From a distance: the influence of dispositions and self-distanced analyses on affect among parents of pediatric cancer patients (#487)
Aims: Pediatric cancer treatments elicit negative affect in parents. Prior research suggests that the tendency to analyze one’s negative experiences from a self-distanced, observer perspective is associated with less short-term negative affect (Adyuk & Kross, 2008). The present study expanded this research to parents of pediatric cancer patients. Specifically, we asked whether the tendency to adopt a distancing perspective might moderate the impact of trait anxiety on parents’ negative affect during their children’s treatments for cancer.
Methods: Participants were 95 parents of children between 3 and 12, currently undergoing outpatient cancer treatments at two comprehensive cancer centers. At entry to the study, parents rated how they reflected on their children’s past treatments (saw the memory as close (1) or as distant (7)); and later completed a measure of Trait Anxiety.
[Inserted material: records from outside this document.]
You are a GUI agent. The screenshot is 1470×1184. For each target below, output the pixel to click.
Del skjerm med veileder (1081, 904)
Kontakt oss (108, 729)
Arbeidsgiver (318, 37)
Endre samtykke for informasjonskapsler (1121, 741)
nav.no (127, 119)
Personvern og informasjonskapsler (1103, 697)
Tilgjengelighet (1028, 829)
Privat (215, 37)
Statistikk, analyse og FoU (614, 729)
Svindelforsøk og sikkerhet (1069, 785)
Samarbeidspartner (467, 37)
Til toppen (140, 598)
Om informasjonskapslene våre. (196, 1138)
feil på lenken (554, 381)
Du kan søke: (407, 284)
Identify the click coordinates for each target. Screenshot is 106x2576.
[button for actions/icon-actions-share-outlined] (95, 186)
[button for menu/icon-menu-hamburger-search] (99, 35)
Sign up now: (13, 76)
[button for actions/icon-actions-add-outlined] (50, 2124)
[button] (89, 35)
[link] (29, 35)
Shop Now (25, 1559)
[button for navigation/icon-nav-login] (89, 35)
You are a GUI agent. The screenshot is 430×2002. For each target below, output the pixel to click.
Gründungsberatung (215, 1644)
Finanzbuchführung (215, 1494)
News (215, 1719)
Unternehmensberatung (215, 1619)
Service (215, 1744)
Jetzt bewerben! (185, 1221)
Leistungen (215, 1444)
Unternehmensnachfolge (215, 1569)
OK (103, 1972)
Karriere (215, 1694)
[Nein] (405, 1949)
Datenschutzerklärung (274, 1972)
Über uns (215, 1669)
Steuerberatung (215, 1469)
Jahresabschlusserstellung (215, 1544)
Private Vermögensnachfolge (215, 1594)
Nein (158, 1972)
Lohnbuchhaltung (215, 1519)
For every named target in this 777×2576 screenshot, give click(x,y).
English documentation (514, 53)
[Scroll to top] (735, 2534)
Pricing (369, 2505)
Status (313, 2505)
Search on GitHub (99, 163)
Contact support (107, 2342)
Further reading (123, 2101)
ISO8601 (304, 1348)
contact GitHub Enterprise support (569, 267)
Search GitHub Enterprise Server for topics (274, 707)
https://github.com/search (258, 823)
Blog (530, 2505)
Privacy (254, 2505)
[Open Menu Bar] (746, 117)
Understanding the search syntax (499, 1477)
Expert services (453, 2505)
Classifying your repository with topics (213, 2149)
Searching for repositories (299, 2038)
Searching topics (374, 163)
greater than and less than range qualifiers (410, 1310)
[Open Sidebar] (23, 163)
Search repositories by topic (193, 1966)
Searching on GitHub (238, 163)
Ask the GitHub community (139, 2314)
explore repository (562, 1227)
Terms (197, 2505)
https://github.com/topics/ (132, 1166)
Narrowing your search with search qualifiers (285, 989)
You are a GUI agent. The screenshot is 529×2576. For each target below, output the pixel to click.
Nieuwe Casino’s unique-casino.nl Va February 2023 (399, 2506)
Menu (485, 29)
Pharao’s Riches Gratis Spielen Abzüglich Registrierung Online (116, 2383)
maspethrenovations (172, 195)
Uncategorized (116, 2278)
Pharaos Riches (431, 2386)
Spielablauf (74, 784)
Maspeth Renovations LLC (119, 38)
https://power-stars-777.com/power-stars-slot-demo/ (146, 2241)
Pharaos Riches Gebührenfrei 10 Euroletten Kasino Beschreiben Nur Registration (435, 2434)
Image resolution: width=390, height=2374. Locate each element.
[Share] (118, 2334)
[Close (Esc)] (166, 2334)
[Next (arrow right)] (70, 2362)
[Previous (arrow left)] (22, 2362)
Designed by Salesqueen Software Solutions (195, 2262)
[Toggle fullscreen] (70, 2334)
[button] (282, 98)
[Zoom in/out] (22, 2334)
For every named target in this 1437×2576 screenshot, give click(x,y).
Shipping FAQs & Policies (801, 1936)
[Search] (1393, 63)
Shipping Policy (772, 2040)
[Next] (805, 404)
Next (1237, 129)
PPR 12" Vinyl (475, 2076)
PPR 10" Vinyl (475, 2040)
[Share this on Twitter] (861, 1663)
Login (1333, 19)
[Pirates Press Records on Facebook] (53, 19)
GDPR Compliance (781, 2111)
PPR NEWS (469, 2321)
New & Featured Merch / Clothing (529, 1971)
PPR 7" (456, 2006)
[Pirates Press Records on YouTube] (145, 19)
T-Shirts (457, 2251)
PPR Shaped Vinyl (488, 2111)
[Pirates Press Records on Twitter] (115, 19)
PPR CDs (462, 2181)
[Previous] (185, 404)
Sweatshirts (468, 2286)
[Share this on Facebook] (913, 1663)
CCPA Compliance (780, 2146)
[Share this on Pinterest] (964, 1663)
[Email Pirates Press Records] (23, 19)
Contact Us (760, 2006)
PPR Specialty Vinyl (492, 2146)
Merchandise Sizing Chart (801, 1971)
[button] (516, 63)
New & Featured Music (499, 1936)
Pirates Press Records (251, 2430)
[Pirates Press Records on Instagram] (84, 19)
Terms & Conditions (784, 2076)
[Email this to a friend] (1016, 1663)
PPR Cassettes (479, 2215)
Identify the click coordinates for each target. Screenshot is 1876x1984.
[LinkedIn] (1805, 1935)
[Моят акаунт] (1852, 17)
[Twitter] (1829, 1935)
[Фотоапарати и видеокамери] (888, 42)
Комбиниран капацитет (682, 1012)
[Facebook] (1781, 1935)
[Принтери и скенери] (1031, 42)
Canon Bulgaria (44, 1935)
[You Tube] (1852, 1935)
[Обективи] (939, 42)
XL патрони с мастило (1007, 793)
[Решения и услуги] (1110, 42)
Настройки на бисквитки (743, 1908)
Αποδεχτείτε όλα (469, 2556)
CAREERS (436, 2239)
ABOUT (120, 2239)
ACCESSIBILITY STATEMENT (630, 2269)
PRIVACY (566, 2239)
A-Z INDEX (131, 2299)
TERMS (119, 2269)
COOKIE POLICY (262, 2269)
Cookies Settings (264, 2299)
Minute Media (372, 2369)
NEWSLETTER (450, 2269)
Parents subsequently completed measures of state anxiety and personal distress immediately before three of their children’s treatments and of negative mood immediately after treatments. Affect was averaged across treatments.
Results: Trait anxiety and self-perspective were unrelated. Trait anxiety was positively associated with all negative affect measures (p’s</=.04); distancing was negatively associated with personal distress and negative mood (p’s.<05). Hay’s & Matthes (2009) MODPROBE was used to analyze trait anxiety by distancing interactions. R2s for all regressions were significant (p’s<.01), as were the interactions (p’s<.03). If parents reported a distancing perspective on prior memories, differences in trait anxiety had little impact on negative affect before or after treatments; if they did not distance, higher trait anxiety was associated with more negative affect.
Conclusions: Parent affective reactions to pediatric cancer treatments are associated with subsequent PTSS. Self-perspectives that parents spontaneously adopt when thinking about children’s treatment can impact affective reactions to treatments and mitigate the impact of dispositions on these reactions. Findings suggest the potential value of interventions that target parents’ self-perspectives.